Create an agent team for building a complete new feature: "User profile dashboard with dark mode toggle and real-time activity feed".

Spawn 5 teammates:
- Lead Architect (Opus) – overall design + coordination
- Backend Specialist (Sonnet) – API routes, database models, auth
- Frontend Specialist (Sonnet) – React components, Tailwind, state management
- Testing & QA (Haiku) – unit + integration tests, edge cases
- Devil's Advocate / Security (Sonnet) – finds flaws, security issues, performance problems

Use the shared task list. Teammates must message each other when they need info (e.g. "Backend: what is the exact API contract?"). Require plan approval from me before any code changes. When everyone is done, summarize the complete implementation plan and files changed.

Code review / refactor team (4 agents)

Create a review team for the current changes / this PR / the whole src/ folder.

Spawn 4 teammates:
- Security Reviewer
- Performance & Scalability Reviewer
- UX & Accessibility Reviewer
- Test Coverage & Reliability Reviewer

Have them discuss findings with each other via messages. Use the shared task list. When finished, create a consolidated review document with severity ratings and suggested fixes. Only make changes after I approve the final plan.

Lighter alternative: If peer discussion isn't needed, the individual security-auditor, ux-reviewer, accessibility-auditor, and api-contract-reviewer subagents cover the same ground with much lower token overhead.

Parallel debugging team (5 agents)

Users are reporting [describe bug]. Spawn 5 teammates, each with a different hypothesis:

1. Race condition in async code
2. Missing error handling / edge case
3. State management bug
4. Dependency version mismatch
5. Frontend/backend contract mismatch

Have them investigate in parallel, message each other to share evidence, and debate/disprove each other's theories. Update a shared "Findings.md" file with the winning conclusion.

Research & planning team (4 agents)

We need to decide how to implement [feature]. Create a research team with:
- Product/Requirements teammate
- Architecture teammate
- Alternatives & Tradeoffs teammate
- Cost & Complexity teammate

Let them discuss and reach consensus on the best approach. Output a final decision document with pros/cons and recommended stack.
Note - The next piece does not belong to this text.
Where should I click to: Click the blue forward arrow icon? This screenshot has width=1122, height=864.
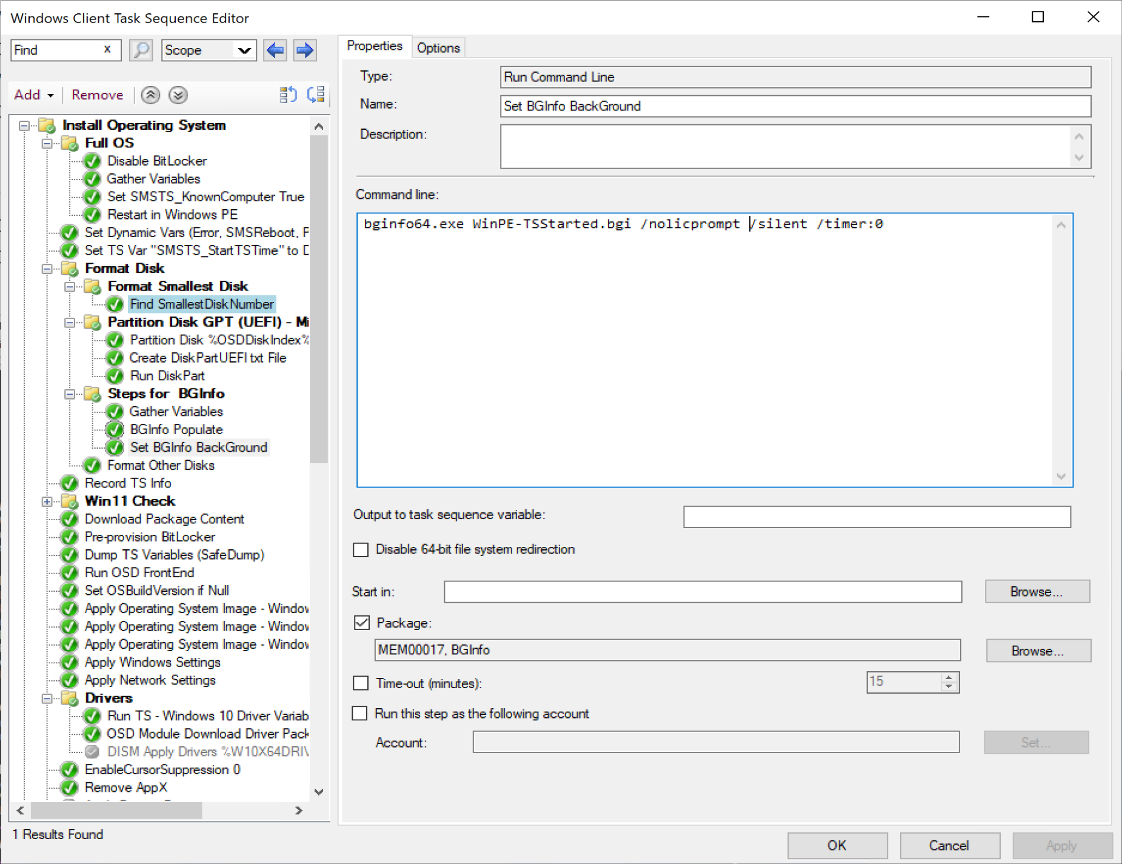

Useful commands while the team is running

ActionHow
Talk to a specific teammate (tmux)Click that pane
Talk to a specific teammate (in-process)Cycle with Shift+↑ / Shift+↓
Toggle the shared task listCtrl+T
Pause before proceedingTell the lead: "Wait for your teammates to complete their tasks before proceeding"
Shut everything downTell the lead: "Clean up the team"

Tips

  • Start small: 3–5 teammates max; token cost scales with every agent.
  • Right model for the job: use Haiku for simple/mechanical tasks, Sonnet or Opus for complex reasoning.
  • Require plan approval: always add "Require plan approval before any code changes" to prevent surprise edits.
  • Two-session workflow: for very large projects, run one tmux session for a research team and a separate one for the implementation team.

Token cost vs. context isolation

Running a team is more expensive than a single agent. Each teammate is an independent Claude session with its own context window, so a 5-agent team can consume roughly 5× the tokens of one agent working alone over the same wall-clock time.

The trade-off is real: more agents = more tokens, but safer context per agent.

FactorSingle agent5-agent team
Token usageLower~5× higher
Context per agentGrows large over timeStays small and focused
Risk of context overloadHigher on long tasksLower (each agent sees only its slice)
Parallel throughputSequentialParallel

Practical guidance:

  • Use Haiku for teammates doing mechanical work (searching, linting, testing). Reserve Sonnet/Opus for the agents that need to reason deeply.
  • Avoid spawning agents just to parallelize; only split work that is genuinely independent.
  • For a quick task that one agent can finish in a few turns, skip Agent Teams entirely. Parallel subagents are the lighter option if you still need some concurrency.